Couple Builds Home for $10,000 Made Entirely From Reclaimed & Recycled Goods
I’d wager that most of us occasionally feel as though the pace of modern life has gotten a bit too hectic. Dire headlines and 24-hour news cycles, strained budgets and stagnating wages, 60-hour work weeks and sketchy sleep cycles — it can all seem too much, can’t it?
Of course, few of us ever do anything about it. We simply continue on with our hectic schedule, whiling our lives away little bit by little bit.
Or perhaps I should say that most of us do. Milwaukee, Wisconsin, couple Taylor and Steph Bode made about as big a break with modern society as I can imagine.
“Steph and I were 25 years old and fantasized about experiencing a simpler life, the whole Walden Pond, slowing down, and reconnecting with nature idea,” Taylor told the Daily Mail.
“We also believed in the potential of a minimalist, self-sufficient, environmentally conscious approach to architecture and lifestyle, particularly as a solution for low-cost housing in critically impoverished parts of the world.”
So in 2014, the couple decided to build their own house. Nothing surprising there, plenty of people have rolled up their sleeves and erected a roof over their heads.
What was fascinating about the Bode’s approach was the way in which they went about it. The couple built their 560-square-foot home entirely out of recycled materials and with no connection to public utilities.
They scavenged for discarded tires, bottles, lumber, windows, and furniture.

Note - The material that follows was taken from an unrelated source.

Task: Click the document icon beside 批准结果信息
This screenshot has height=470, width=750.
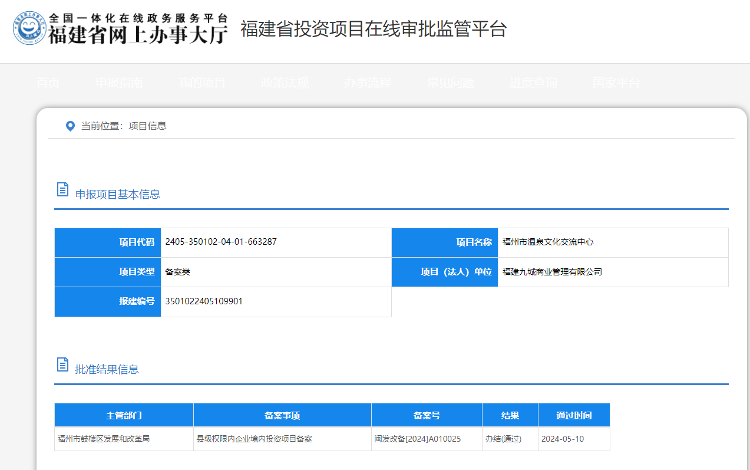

By burying several specific walls deep into the earth, they were able to keep the temperature inside relatively stable year-round, relying only on solar energy for heat.
Solar and wind power also provide them with electricity. Even the floor is natural — a blend of clay, sand, straw, and water that they then coated with hemp oil to make it more solid.
There’s definitely an ideological bent to the Bode’s innovation. “Living in a passive-solar, earth-sheltered home has a way of forcing a direct connection with diurnal rhythms and the processes of nature,” Taylor said.
“You acutely observe the sun moving across the sky each day from east to west, with the penetration of direct solar gain increasing as the days get shorter and the temperatures colder.
“In a world where we often struggle to see beyond the screen of our smartphone or tablet, living in an earthship-style house offers a constant reminder that land and nature is our life-supporting community, one in which we are privileged to be a part of.”
That’s all well and good, but for many overworked and cash-strapped people, the biggest draw may well be the house’s price. Taylor and Steph built the whole thing for a mere $10,000.